→ Data for this task

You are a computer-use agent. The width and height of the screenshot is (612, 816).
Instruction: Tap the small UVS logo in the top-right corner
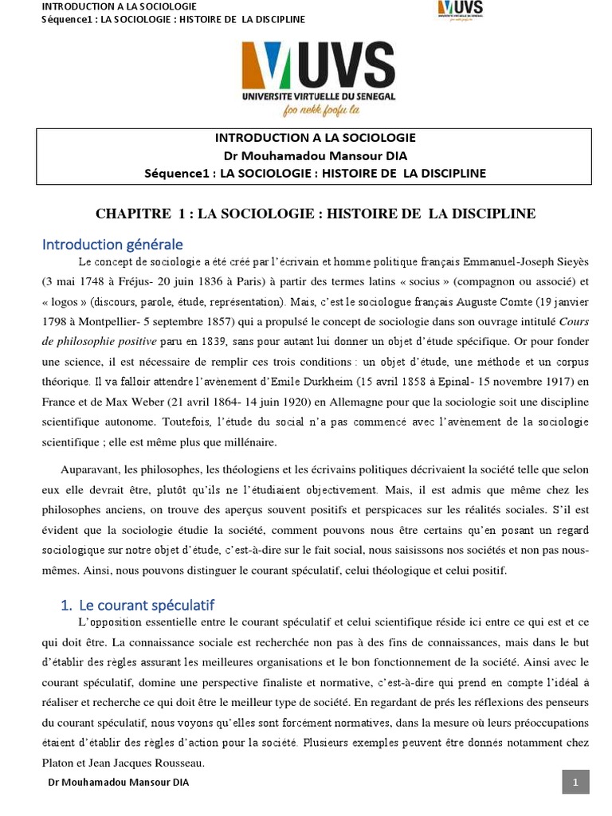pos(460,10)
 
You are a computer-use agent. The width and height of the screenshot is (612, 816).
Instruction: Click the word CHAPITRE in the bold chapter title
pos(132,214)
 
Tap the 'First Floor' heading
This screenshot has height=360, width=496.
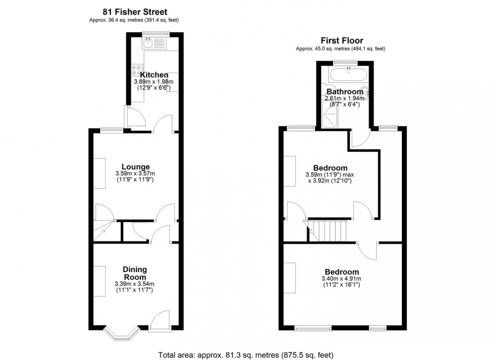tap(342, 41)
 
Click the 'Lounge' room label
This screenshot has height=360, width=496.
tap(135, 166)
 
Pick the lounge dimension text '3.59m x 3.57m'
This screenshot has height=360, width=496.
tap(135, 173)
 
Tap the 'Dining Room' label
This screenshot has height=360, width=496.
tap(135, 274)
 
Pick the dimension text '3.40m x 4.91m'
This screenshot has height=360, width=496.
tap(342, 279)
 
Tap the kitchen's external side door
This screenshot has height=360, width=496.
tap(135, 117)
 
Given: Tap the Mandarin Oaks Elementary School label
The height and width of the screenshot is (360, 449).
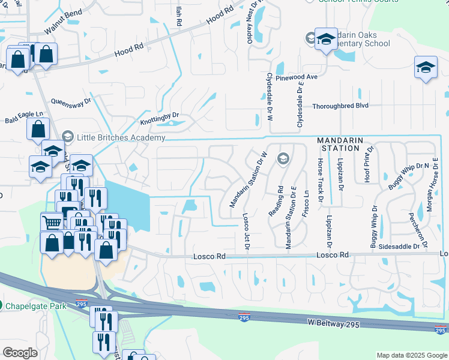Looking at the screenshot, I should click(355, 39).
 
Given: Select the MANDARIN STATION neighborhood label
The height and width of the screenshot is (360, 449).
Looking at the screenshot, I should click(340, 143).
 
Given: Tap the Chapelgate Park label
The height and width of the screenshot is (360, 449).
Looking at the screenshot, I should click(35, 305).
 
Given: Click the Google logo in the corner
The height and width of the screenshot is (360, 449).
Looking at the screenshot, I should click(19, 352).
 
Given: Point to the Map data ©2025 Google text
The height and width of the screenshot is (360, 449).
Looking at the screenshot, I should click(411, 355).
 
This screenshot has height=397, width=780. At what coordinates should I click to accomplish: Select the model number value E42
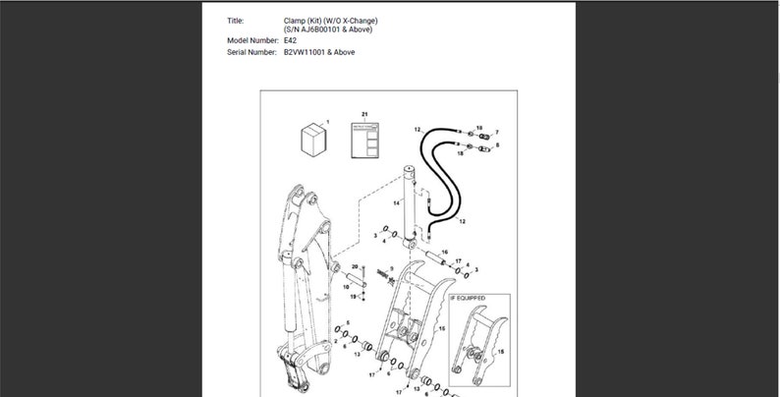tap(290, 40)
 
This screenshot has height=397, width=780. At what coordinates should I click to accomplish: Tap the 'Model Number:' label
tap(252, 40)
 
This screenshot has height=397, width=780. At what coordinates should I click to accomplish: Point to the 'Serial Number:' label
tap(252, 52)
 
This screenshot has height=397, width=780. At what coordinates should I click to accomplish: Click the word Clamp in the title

→ Directive
Please copy out the records above line for line, leaving out the pictures.

→ Exercise answer
You are a computer-use agent. The width and height of the screenshot is (612, 816).
Instruction: Tap the small UVS logo in the top-right corner
pos(460,10)
 
You are a computer-use agent. The width and height of the screenshot is (612, 816).
Instruction: Click the word CHAPITRE in the bold chapter title
pos(132,214)
 
Tap the 'First Floor' heading
This screenshot has height=360, width=496.
tap(342, 41)
 
Click the 'Lounge' room label
This screenshot has height=360, width=496.
tap(135, 166)
 
Pick the lounge dimension text '3.59m x 3.57m'
This screenshot has height=360, width=496.
tap(135, 173)
 
Tap the 'Dining Room' label
This screenshot has height=360, width=496.
tap(135, 274)
 
Pick the dimension text '3.40m x 4.91m'
This screenshot has height=360, width=496.
tap(342, 279)
 
Tap the kitchen's external side door
This screenshot has height=360, width=496.
tap(135, 117)
 
Given: Tap the Mandarin Oaks Elementary School label
The height and width of the screenshot is (360, 449).
Looking at the screenshot, I should click(355, 39).
 
Given: Select the MANDARIN STATION neighborhood label
The height and width of the screenshot is (360, 449).
Looking at the screenshot, I should click(340, 143).
 
Given: Tap the Chapelgate Park label
The height and width of the screenshot is (360, 449).
Looking at the screenshot, I should click(35, 305).
 
Given: Click the Google logo in the corner
The height and width of the screenshot is (360, 449).
Looking at the screenshot, I should click(19, 352).
 
Given: Point to the Map data ©2025 Google text
The height and width of the screenshot is (360, 449).
Looking at the screenshot, I should click(411, 355).
 
This screenshot has height=397, width=780. At what coordinates should I click to accomplish: Select the model number value E42
tap(290, 40)
 
This screenshot has height=397, width=780. At what coordinates should I click to accomplish: Tap the 'Model Number:' label
tap(252, 40)
 
This screenshot has height=397, width=780. At what coordinates should I click to accomplish: Point to the 'Serial Number:' label
tap(252, 52)
 
This screenshot has height=397, width=780. At what coordinates should I click to accomplish: Click the word Clamp in the title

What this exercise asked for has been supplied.